-- START --

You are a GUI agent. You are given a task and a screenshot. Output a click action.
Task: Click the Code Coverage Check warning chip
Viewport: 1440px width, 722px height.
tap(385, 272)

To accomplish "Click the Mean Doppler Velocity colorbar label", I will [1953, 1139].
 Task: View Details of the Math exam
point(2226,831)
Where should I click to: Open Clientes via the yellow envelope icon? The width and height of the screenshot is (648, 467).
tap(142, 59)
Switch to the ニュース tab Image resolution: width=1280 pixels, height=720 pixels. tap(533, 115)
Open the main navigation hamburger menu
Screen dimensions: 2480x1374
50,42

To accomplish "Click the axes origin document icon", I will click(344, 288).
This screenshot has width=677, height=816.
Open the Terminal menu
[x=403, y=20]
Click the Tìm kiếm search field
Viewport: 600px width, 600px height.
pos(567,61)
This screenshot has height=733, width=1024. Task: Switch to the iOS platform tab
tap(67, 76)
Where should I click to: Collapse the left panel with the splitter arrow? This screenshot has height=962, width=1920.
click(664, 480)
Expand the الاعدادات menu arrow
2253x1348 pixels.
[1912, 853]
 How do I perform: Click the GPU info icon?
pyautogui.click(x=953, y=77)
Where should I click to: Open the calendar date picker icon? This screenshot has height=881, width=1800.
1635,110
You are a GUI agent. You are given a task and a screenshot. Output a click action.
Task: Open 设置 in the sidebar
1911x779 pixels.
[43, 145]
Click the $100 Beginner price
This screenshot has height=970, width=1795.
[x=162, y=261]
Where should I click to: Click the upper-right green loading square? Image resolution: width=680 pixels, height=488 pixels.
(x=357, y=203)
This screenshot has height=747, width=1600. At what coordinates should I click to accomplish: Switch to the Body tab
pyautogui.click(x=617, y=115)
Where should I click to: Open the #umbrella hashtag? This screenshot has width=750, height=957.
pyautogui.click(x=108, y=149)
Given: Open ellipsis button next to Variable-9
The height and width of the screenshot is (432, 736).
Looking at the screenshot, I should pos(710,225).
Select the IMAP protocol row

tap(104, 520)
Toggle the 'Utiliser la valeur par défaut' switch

-- END --

Please repeat the data starting with the line with "Switch to the ニュース" and going on through the line with "pos(567,61)", swapping "Terminal" for "Console" and leaving everything else as it is.

Switch to the ニュース tab Image resolution: width=1280 pixels, height=720 pixels. tap(533, 115)
Open the main navigation hamburger menu
Screen dimensions: 2480x1374
50,42

To accomplish "Click the axes origin document icon", I will click(344, 288).
This screenshot has width=677, height=816.
Open the Console menu
[x=403, y=20]
Click the Tìm kiếm search field
Viewport: 600px width, 600px height.
pos(567,61)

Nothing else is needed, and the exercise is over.